— Goal —
Reproduce the lines below precisely as they appear, omitting the pictures from your answer.

— A sequence of records —
###

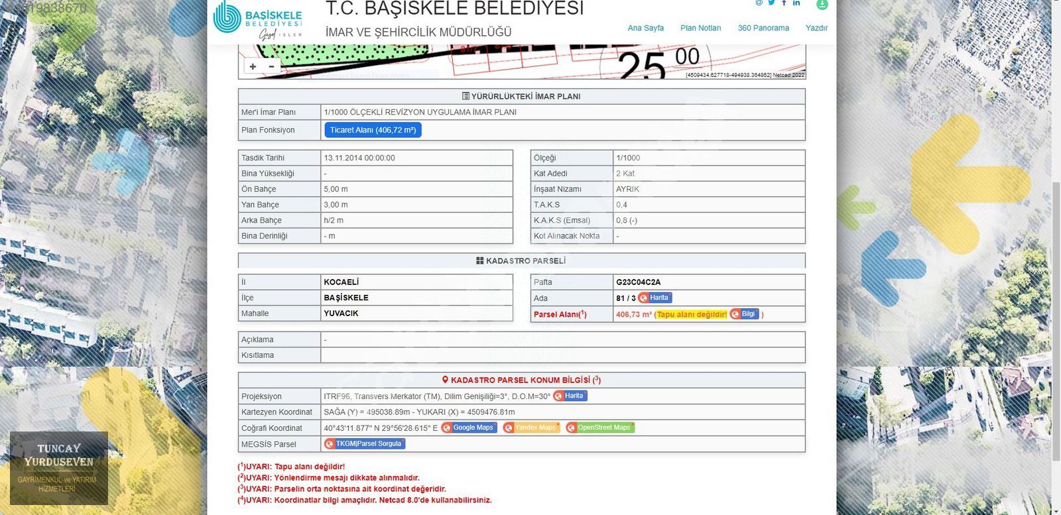The image size is (1061, 515).
Task: Open the Twitter share icon
Action: point(771,3)
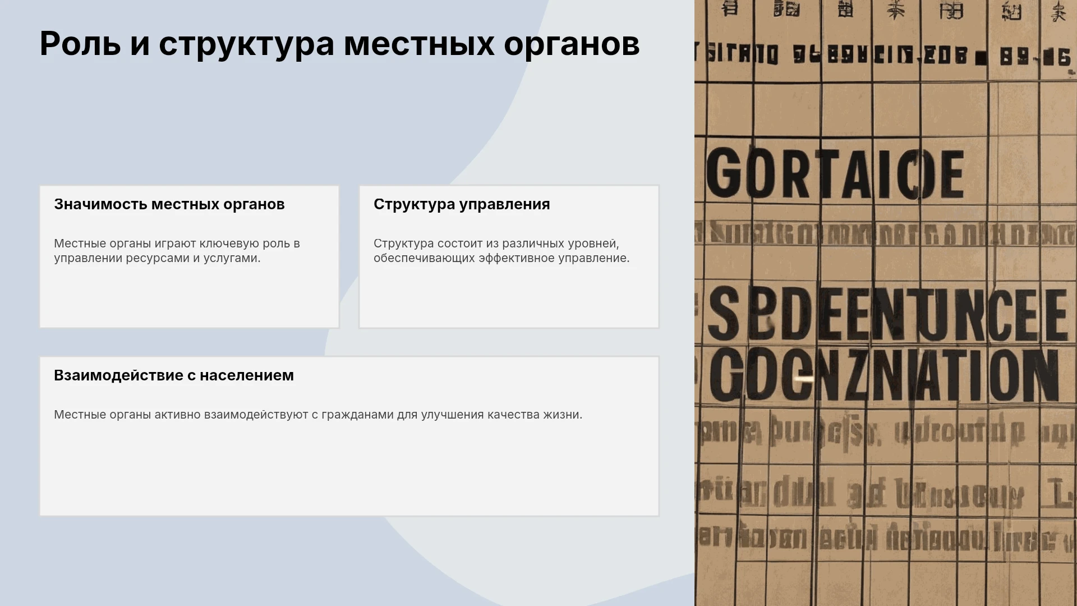Click the slide title 'Роль и структура местных органов'
1077x606 pixels.
pos(339,44)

###

— Full solution —
The image size is (1061, 515).
Task: Open the Twitter share icon
Action: point(771,3)
Click the slide title 'Роль и структура местных органов'
1077x606 pixels.
pos(339,44)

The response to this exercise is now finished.